Le Premier ministre Benjamin Netanyahu a convoqué dimanche matin les ambassadeurs des états qui ont soutenu la résolution anti-implantations votée vendredi par le Conseil de sécurité des Nations unies pour une réprimande, alors que Jérusalem continue de bouillir après cette mesure.

Au total, dix ambassadeurs ont été invités le matin de Noël à une remontrance des différents directeurs régionaux du ministère des Affaires étrangères, a annoncé Emmanuel Nahshon, le porte-parole du ministère.

Les ambassadeurs adjoints du Royaume-Uni et d’Espagne ont été convoqués car leurs ambassadeurs ne sont pas en ce moment en Israël.

Les ambassadeurs de Chine, de Russie, de France, d’Angola, d’Egypte, du Japon, d’Ukraine et de l’Uruguay devraient arriver à Jérusalem dans la journée de dimanche, le jour de Noël. Le représentant américain n’a lui pas été convoqué.

Le Sénégal et la Nouvelle Zélande n’ont pas d’ambassade en Israël. Le Venezuela et la Malaisie n’ont pas de relations diplomatiques avec Israël.

L'ambassadrice des Etats-Unis à l'ONU, Samantha Power devant le Conseil de sécurité de l'ONU après s'être abstenu sur une résolution anti-implantations, le 23 décembre 2016. (Crédit : capture d'écran Nations unies)

L’ambassadrice des Etats-Unis à l’ONU, Samantha Power devant le Conseil de sécurité de l’ONU après s’être abstenu sur une résolution anti-implantations, le 23 décembre 2016. (Crédit : capture d’écran Nations unies)

Pendant la réunion hebdomadaire du cabinet dimanche à Jérusalem, Netanyahu a répété son opposition ferme au vote de la résolution 2334 vendredi, qui condamne les implantations israéliennes et toutes les formes de terrorisme et d’incitations à la violence.
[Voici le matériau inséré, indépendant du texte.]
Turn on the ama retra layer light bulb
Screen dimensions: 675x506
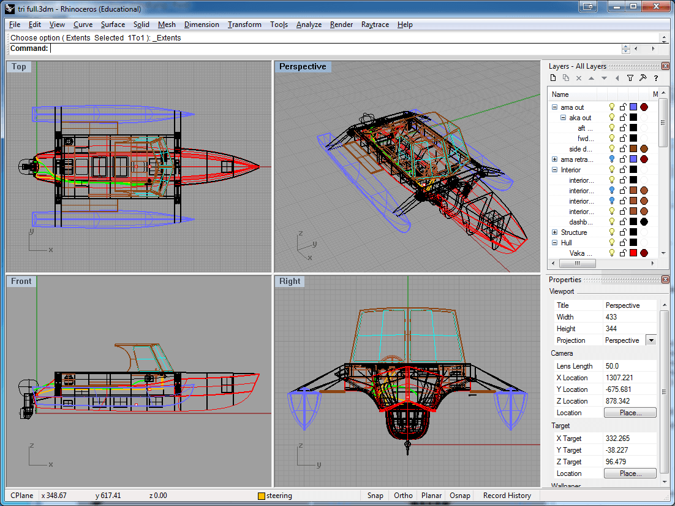coord(611,159)
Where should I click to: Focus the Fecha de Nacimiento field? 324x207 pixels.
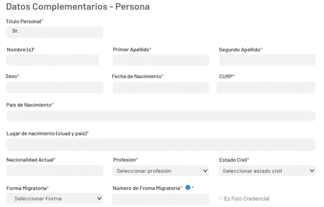tap(161, 88)
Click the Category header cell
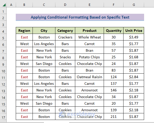The width and height of the screenshot is (154, 123). tap(65, 31)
Il a également accusé le président américain Barack Obama non seulement de ne pas avoir apposé son veto, mais également d’avoir été le moteur du vote de la motion.

« Nous sommes certains que l’administration Obama l’a initiée, en est responsable, a coordonné ses versions et a insisté pour qu’elle passe », a-t-il déclaré.

L’abstention de Washington marque une rupture avec sa position de longue date de protection d’Israël contre ce qui est perçu comme des résolutions déséquilibrées aux Nations unies.

« Pendant des décennies, les administrations américaines et les gouvernements israéliens ont été en désaccord sur les implantations. Nous étions cependant d’accord sur le fait que le Conseil de sécurité n’était pas l’endroit pour résoudre ce problème », a déclaré Netanyahu, en passant de l’hébreu à l’anglais.

« Nous savions que faire cela rendrait les négociations plus difficiles et éloignerait encore la paix. Comme je l’ai dit [au secrétaire d’Etat américain John] Kerry jeudi, les amis ne traînent pas leurs amis au Conseil de sécurité. »

Netanyahu a déclaré être encouragé par les déclarations des dirigeants politiques américains démocrates et républicains, qui l’ont assuré de leur soutien constant à Israël et de leur opposition à la résolution de vendredi.

« Ils comprennent à quel point cette résolution des Nations unies est téméraire et destructrice ; ils comprennent que le mur Occidental n’est pas un territoire occupé. J’attends avec impatience de travailler avec ces amis et avec la nouvelle administration quand elle commencera son mandat le mois prochain. »

Netanyahu a également répété sa promesse de restreindre les financements des différentes agences des Nations unies et de prendre des mesures « supplémentaires » pour punir les états qui ont soutenu la résolution.